The government will have a hard time achieving economic targets according to the Asian Development Bank which has painted a gloomy picture of Pakistan’s economy, forecasting that the national output will pick up modestly this year with unrelenting inflation and signs of a weakening external financial position.
The ADB Outlook 2011 Update, released on Wednesday, kept unchanged a modest economic growth forecast for Pakistan. It projected that the economy will strengthen slightly in the fiscal year 2012 and may grow 3.7 per cent. This projection is much lower than the official estimate of 4.5 per cent.
The Manila-based lending agency pegged even this growth rate to the recovery of the agricultural sector, which in turn depends on weather conditions.
According to a United Nations’ rapid assessment report, floods in Sindh have damaged 80 per cent of standing crops this year. The government has already lowered its cotton production target to 14.5 million bales from the original projection of 16 million. This will also negatively affect export growth.
The ADB forecasts that expansion of the services sector will continue but growth in large-scale manufacturing might be muted, given that the power supply situation is unlikely to improve.
“Pakistan must have average seven per cent annual growth to absorb the 3 per cent increase in its labour force every year,” it said, adding the population was young, with more than 65 per cent under the age of 30 years. With average economic growth of less than three per cent over the last three years, it has been too low to take advantage of these favourable demographics.

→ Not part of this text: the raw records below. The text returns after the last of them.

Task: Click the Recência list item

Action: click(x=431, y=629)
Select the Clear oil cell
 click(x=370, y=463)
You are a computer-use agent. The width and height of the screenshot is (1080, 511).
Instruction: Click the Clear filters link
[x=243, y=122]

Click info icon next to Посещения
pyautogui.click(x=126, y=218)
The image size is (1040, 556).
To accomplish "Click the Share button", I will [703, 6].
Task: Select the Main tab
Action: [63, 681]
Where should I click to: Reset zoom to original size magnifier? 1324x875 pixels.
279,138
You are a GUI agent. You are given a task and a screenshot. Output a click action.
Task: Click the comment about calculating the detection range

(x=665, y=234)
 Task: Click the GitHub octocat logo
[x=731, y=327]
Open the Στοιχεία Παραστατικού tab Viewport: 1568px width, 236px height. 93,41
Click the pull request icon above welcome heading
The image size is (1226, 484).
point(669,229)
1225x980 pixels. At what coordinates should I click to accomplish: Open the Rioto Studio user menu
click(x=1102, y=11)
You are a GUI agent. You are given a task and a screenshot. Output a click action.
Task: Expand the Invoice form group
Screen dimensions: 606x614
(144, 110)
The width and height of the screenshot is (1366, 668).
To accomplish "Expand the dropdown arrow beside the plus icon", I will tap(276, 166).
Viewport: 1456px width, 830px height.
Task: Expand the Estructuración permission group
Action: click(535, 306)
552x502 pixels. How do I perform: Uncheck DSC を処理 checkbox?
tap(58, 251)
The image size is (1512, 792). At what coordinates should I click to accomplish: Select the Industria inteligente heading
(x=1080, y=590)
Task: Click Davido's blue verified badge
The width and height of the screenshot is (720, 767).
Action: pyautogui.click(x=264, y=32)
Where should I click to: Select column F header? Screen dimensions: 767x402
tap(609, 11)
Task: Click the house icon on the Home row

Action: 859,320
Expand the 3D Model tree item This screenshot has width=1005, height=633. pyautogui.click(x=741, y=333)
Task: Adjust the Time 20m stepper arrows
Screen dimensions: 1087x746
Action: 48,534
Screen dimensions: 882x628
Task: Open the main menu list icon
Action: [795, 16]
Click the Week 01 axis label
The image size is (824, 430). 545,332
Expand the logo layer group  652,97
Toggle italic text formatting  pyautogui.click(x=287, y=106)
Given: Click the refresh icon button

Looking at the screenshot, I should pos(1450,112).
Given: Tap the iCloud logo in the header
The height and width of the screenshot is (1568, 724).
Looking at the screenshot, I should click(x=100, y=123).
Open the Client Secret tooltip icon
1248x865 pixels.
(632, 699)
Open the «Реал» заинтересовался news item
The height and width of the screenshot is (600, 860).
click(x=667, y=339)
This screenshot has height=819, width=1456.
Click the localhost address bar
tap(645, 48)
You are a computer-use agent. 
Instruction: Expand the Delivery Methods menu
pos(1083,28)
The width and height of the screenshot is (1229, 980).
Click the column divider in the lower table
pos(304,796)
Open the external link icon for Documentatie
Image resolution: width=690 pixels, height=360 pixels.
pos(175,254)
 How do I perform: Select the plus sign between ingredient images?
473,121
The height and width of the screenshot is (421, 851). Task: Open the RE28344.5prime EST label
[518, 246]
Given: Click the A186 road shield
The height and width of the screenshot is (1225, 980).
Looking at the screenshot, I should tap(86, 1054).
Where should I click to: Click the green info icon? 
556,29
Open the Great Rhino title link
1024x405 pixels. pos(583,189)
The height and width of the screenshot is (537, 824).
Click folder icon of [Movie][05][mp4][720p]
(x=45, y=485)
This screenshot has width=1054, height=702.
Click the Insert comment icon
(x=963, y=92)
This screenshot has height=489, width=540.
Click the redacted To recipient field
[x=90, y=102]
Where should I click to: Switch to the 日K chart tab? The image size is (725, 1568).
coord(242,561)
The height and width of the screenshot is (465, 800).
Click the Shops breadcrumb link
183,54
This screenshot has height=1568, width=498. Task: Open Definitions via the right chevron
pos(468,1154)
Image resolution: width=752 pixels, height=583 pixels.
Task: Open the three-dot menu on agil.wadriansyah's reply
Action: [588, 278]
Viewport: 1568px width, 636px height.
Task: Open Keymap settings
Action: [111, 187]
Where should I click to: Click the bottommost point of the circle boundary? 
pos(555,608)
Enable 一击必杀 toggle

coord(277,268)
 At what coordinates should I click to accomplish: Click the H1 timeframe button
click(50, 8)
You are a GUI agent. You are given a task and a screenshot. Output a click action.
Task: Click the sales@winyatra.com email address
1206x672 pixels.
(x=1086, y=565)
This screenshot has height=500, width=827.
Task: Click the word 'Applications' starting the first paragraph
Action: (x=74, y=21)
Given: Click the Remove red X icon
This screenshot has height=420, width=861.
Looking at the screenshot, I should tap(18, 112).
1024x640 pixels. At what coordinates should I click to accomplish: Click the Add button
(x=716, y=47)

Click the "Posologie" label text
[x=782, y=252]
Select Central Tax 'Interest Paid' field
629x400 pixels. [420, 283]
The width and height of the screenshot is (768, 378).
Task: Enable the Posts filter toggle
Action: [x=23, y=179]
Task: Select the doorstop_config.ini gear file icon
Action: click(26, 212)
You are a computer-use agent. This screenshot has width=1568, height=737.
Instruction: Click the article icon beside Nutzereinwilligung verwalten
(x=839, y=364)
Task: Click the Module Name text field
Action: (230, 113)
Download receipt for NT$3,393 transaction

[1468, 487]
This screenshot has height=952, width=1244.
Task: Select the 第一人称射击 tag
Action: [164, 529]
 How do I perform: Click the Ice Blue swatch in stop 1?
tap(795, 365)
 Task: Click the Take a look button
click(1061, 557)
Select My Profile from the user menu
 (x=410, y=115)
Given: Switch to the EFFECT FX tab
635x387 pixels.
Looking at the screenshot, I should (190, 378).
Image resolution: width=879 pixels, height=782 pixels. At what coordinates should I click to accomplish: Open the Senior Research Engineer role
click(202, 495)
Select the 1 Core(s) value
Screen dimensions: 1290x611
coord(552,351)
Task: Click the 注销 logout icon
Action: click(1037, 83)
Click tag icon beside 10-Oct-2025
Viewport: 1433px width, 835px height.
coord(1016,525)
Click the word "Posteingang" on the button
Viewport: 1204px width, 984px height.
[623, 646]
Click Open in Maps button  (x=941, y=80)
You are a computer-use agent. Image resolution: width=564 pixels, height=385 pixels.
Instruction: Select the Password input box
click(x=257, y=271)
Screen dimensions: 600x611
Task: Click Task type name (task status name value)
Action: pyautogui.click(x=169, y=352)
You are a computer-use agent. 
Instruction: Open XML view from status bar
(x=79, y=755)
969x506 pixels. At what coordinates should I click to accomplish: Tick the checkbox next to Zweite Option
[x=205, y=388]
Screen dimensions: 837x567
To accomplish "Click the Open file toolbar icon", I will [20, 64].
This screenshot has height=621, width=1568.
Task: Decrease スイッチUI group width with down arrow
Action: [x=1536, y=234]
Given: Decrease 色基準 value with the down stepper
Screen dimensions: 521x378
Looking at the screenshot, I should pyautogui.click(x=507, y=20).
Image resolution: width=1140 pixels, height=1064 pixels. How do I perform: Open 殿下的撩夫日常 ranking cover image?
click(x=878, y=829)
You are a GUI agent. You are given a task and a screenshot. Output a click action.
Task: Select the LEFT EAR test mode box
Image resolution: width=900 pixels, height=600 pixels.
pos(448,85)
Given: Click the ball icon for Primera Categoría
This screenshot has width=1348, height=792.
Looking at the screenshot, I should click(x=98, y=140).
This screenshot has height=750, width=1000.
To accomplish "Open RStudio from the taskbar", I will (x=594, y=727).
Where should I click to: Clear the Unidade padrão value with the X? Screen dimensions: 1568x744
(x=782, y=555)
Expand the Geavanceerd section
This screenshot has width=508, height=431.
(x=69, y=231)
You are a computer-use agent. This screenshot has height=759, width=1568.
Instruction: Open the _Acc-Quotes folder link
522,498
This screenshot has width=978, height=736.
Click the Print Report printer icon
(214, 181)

In its April 2011 edition of the Asian Development Outlook, the ADB had forecast a 2.5 per cent growth for fiscal year 2011 that eventually remained at 2.4 per cent.
The ADB projected that inflation would stay high, easing back slightly to an average of 13 per cent in fiscal year 2012. Citing reasons, it said the planned upward adjustments in electricity prices and restoration of automatic pass-through of fuel price increases to consumers would build strong inflationary pressures into the economy.
Against the government’s expectations of a continuous strong external financial position, the ADB said the current account position of external payments and receipts was seen to be weakening in 2012. It forecast a slower export growth of 8 per cent mainly reflecting less favourable export prices and import growth of 14 per cent, mirroring still-high commodity prices and some economic strengthening.
The government has estimated that even in a worst case scenario, exports will grow at a pace of six per cent and imports will not grow more than 10 per cent.
The ADB did, however, support the government’s expectations of strong growth in remittances. It said worker remittances were set to stay strong, providing a buffer for the large trade deficit and limiting pressures on foreign exchange reserves as external debt payments climbed sharply.
It saw the current account deficit – gap between external payments and receipts – staying at 1.3 per cent of gross domestic product, lower than the Asian Development Outlook 2011 projection of 2.3 per cent.
The ADB said achieving an ambitious 4 per cent budget deficit – gap between income and spending – hinged on the government’s ability to contain subsidies and boost revenues.
The government has budgeted Rs50 billion power sector subsidies, fixed on the assumption that power sector reforms will be undertaken from July. Though two and a half months have passed, the government has failed to initiate meaningful reforms, putting a burden of Rs22.5 billion per month on national coffers. On this basis, it has already consumed Rs50 billion in subsidies.
The ADB also pegged Rs730 billion spending on development projects to the government’s ability to limit current expenditures and mobilise domestic resources.
Published in The Express Tribune, September 15th, 2011.